Third, was it a war against tyranny and for democracy? This is very naïve stuff. Everywhere, as the war escalated, Liberal leaders and values were smothered. Tyrants were among our allies. Britain fought alongside Tsarist Russia for the first 32 months of the 51 months of war. Tsar Nicholas, Sazonov, his foreign minister, Goremykin, his first wartime prime minister, not to mention the next prime ministers, Stürmer and Trepov, fought for territory, orthodoxy, and the “Russification” of conquests? Massacres and deportations of Jews and minorities were common behind Russian lines. From March 1917, London, Paris, and Rome then treated Russia’s new democratic government contemptibly.

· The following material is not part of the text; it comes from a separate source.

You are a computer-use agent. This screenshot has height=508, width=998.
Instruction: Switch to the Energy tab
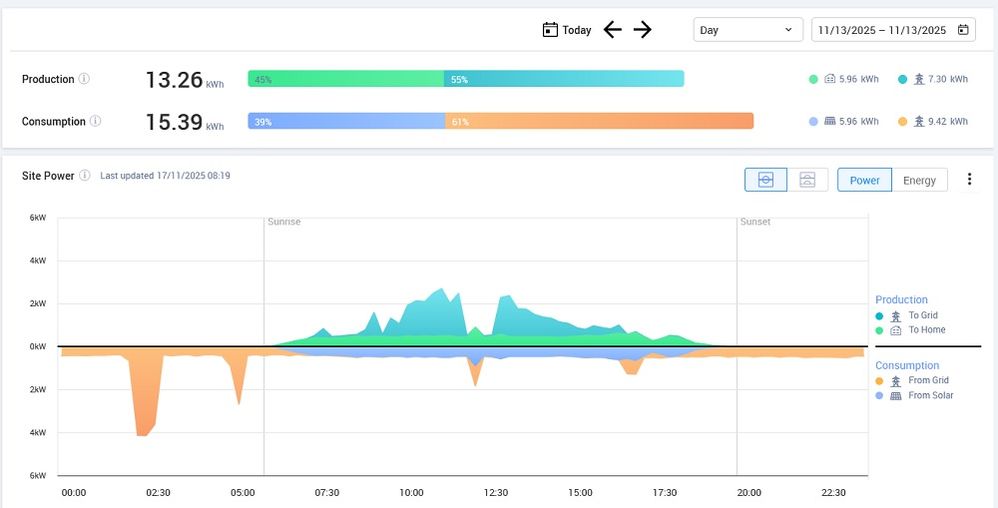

There were few democrats among the “Allied” decision-makers. The nationalist leaders in Rome who took Italy into the war, Salandra, and Sonnino, his foreign minister, were reactionaries. Similarly, reactionary Tories swiftly eclipsed Britain’s Liberal war-makers of 1914, Asquith, Grey, and Haldane. Bonar Law, Curzon, and Milner, eventually dominated Lloyd George’s improvised coalition after December 1916. These men had been prominent in the struggle against democratisation in Britain before 1914. In America, Woodrow Wilson’s government became remarkably despotic in 1917-1918, using the Espionage Act to silence critics. War overwhelmed Wilson’s progressive internationalism.

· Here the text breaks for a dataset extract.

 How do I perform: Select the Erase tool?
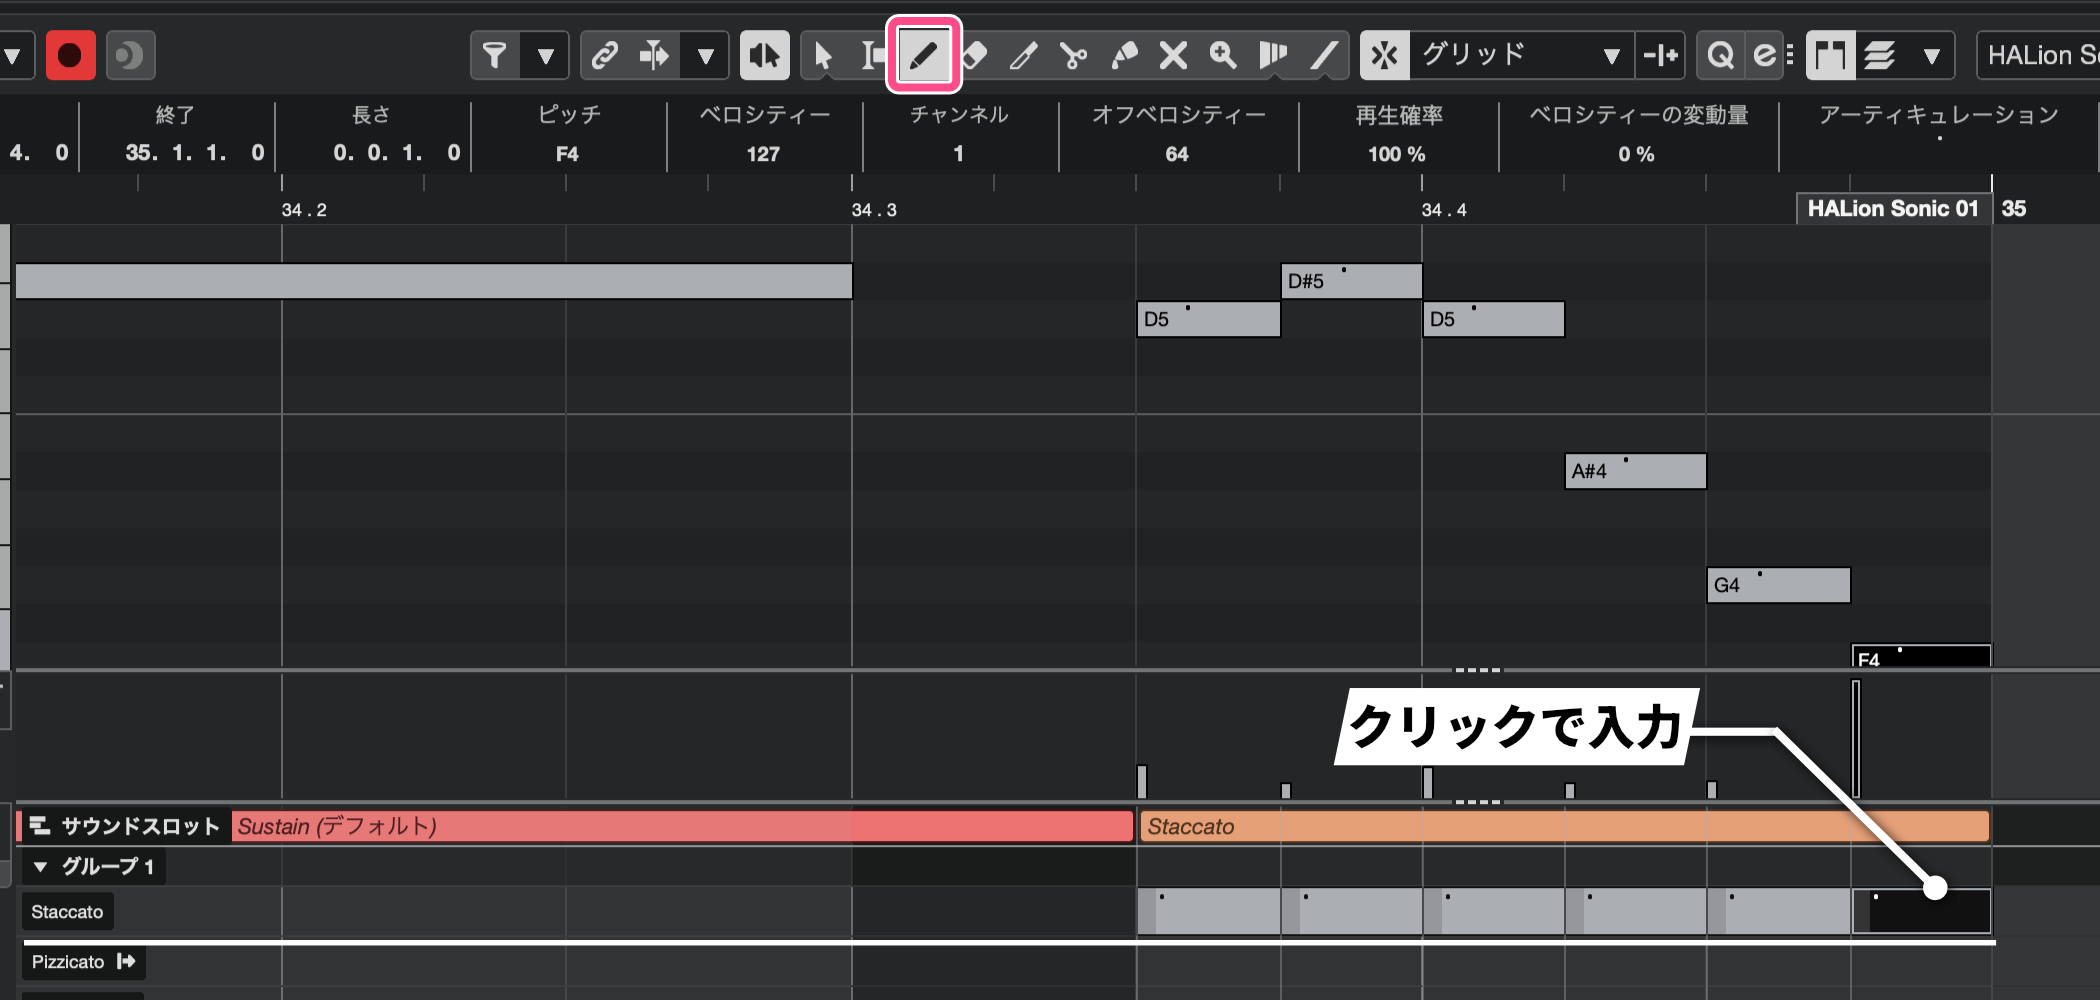pyautogui.click(x=974, y=55)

But, in the end, some might ask, was the world not “made safe” for democracy? It was a severely dented democracy that hobbled on into the future. For example, the victorious powers showed no interest in consolidating Germany’s new democracy in 1918-19. Germany had elected socialist leaders who talked about nationalising mines, the eight-hour day, and the recognition of trade unions by employers. The victors gave the Germans the message: their revolution and their new democracy were unwelcome. The new Weimar Republic was starved; the economic blockade was continued after the armistice. Democracy was scarcely safe in Germany.

Russia descended into dictatorship. Civil wars and ethnic conflicts raged across Eastern Europe and the Middle East for years after the armistice.

In the West, authoritarianism jostled with democracy. Ultra-nationalism, xenophobia, and protectionism had all been boosted. Small incidents point to the larger truth. For instance, in France in 1919, the assassin of Jean Jaurès, the great advocate of peace in 1914, was freed; Joseph Caillaux, a former prime minister, who had urged peace in 1917, was charged with treason and remained under arrest. In the USA in 1919, Eugene Debs, the socialist presidential candidate of 1912, still languished in prison, for having criticised the war. Many of the new eastern European states swiftly descended into despotisms. Even in Australia, democracy limped. The nationalist government of W. M. Hughes expelled a Labor member of the Federal Parliament, Hugh Mahon – for criticising British policy in Ireland. Italy succumbed to Fascism within five years. Many of those who had preached war for democracy’s sake, such as Winston Churchill, then lavished praise on Mussolini.

Such was the low quality of the democracy made safe by the long war.

Did the soldiers die “in vain” therefore? The “in vain” card must be one of the most contemptible cards played in politics. We are told that only victory can save the dead. It is a voodoo vindication. People die needlessly in war – “in vain” – in every conflict, every day. The idea that victory will redeem their deaths is preposterous. Wars must go on, the parents and survivors are told, lest the dead have died “in vain”; the truth is that wars must end, lest more men die for the vanity of politicians.

There is indeed much to remember on Armistice Day. But we can do without the narrow nationalist naiveties.

 

Assoc. Prof. Douglas Newton is a retired academic. He has taught history at Macquarie University, Victoria University of Wellington, NZ, and Western Sydney University. He is the author of a number of studies of war and peace, including most recently, The Darkest Days: The Truth Behind Britain’s Rush to War, 1914 (London, Verso: 2014) and Hell-bent: Australia’s Leap into the Great War (Melbourne: Scribe, 2014). He is currently writing a book on the history of diplomatic efforts to end the Great War.